Within Haðü itself, over 750 individuals would be slain in the following days, shrinking the population by 30%. In particular, his campaigns to weed out and destroy his opponents resulted in the revealing of their headquarters, which was where the vast majority of murders occurred, often en masse. Large swaths and blocks of the city were left bare and lifeless afterwards, and the rest were either oblivious or too stunned to take action. However, given the sheer perpetuity of the factional violence that had gripped the city for years before this, the comparative peace was generally seen as relieving and a return to civility. It is around this time that Ðaŋharkhö was given the epithet of 'Purifying King' for the cold and calculating nature with which he and his army disposed of their enemies.

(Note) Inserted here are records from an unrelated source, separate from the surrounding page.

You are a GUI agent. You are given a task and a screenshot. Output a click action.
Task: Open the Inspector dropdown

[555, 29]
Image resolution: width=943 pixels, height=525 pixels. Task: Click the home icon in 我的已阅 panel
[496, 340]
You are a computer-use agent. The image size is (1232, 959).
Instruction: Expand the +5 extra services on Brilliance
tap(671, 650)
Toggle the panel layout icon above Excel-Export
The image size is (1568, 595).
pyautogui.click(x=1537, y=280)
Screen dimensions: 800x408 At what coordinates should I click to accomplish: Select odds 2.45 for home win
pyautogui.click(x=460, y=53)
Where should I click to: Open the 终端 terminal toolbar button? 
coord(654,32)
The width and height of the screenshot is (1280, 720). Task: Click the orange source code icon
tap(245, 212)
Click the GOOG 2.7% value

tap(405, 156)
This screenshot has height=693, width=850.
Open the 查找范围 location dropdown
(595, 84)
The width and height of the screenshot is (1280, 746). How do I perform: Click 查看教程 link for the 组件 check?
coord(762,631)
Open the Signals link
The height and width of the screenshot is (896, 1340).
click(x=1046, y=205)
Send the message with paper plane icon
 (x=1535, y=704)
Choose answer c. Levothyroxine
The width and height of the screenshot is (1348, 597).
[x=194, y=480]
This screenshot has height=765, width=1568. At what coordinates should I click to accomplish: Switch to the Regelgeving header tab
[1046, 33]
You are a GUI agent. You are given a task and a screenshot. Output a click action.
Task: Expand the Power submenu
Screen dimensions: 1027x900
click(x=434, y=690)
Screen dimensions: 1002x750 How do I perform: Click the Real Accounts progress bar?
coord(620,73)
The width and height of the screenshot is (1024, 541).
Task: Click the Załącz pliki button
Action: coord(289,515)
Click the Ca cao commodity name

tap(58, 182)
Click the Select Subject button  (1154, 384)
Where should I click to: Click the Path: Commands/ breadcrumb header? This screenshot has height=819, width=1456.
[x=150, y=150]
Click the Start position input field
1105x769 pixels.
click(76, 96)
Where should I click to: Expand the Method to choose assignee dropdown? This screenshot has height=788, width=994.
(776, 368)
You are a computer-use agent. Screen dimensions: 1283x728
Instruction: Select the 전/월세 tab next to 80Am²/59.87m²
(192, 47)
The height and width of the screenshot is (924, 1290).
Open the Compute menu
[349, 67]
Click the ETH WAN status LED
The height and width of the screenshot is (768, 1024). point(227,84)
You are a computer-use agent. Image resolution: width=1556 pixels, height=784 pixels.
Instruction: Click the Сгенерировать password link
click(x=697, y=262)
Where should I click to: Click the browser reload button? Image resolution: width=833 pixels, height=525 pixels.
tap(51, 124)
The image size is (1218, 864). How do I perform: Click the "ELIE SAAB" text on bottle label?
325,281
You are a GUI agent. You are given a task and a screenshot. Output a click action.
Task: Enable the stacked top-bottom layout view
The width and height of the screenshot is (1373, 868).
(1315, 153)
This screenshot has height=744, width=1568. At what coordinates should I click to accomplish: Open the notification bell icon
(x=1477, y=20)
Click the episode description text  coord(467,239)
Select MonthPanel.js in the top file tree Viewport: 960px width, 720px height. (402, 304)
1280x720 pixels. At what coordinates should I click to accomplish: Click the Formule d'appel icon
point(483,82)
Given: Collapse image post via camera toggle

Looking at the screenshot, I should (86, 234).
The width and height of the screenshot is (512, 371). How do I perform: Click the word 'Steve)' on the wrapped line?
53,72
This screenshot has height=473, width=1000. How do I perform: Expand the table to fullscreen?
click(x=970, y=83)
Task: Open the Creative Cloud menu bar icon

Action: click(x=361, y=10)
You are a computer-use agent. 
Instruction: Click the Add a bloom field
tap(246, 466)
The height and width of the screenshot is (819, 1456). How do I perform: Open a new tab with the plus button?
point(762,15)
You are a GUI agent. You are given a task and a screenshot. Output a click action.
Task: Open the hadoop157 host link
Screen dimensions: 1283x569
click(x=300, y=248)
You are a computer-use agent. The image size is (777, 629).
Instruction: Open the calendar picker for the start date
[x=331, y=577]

By 25014 AYM, the last of the factions had been subdued and destroyed, and the whole of the city was under the rule of Ðaŋharkhö.
Creation of Mines
Following his successful purification of the city, Ðaŋharkhö turned to the interests of the people at large. At this point in the city's history, the warring factions had largely monopolized the mines, which were key to the inhabitants' health. This took the form of small-scale holes dug into the ground through which each group could reward its loyal members and force outsiders to be part of the group by virtue of necessity. During the destruction of these groups, these mines were finally exposed to the larger population. Thus began a concerted effort to enlarge the mines to better suit the growing number of inhabitants, which included the large-scale demolition of these groups' headquarters (which enclosed their mines) and the enlarging of the mines themselves. Given Ðaŋharkhö's hesitancies with the excessive enlargements of the mines (which posed a risk to civilian homes), he instead sought to enlarge the city as a whole, placing additional mines in this newly-designated outer ring. Aiming to protect these newly-established mines, which were to become the heart of the city's industry, Ðaŋharkhö would build a second outer wall past the first, made mostly of material from the wreckage of the warring groups' structures.
This outer ring would thus be home to over a dozen mines by the time of Ðaŋharkhö's death, each churning out around 5 metric tons of material per year. Ðaŋharkhö's wide matrix of production was only surpassed by the city-encompassing underground mining system established by Ŋüðúrr in the nearby city of Lómóhüd.
Later Years and Death
Ðaŋharkhö's later years were relatively benign and prosperous. Far from the warmongerer he had exuded in his early years, Ðaŋharkhö the established ruler was, by all accounts, reserved and benign. Having quashed the opposition and given the people the ability to sustain themselves, he would adopt a laissez-faire style of governance. This was an attitude reflected in the political and sociocultural climate of the city, which unlike the more southern cities of Lómóhüd and Vërðïm were not plagued by the incessant raids of the Maðúšýï. Life in Kal-Haðü was overwhelmingly communal, with no such formal currency or hierarchal system. Instead, as it is said, the people were bound by a devotion to Ðaŋharkhö himself akin to deification, as he had unbound what was once heavily guarded and given it to all the inhabitants. The overall attitude was not quite that of the reserved fear that had plagued the city during the purges of the early years, but a desire to see the vision of the vindicated Ðaŋharkhö (or Kal-Harkhö) realized.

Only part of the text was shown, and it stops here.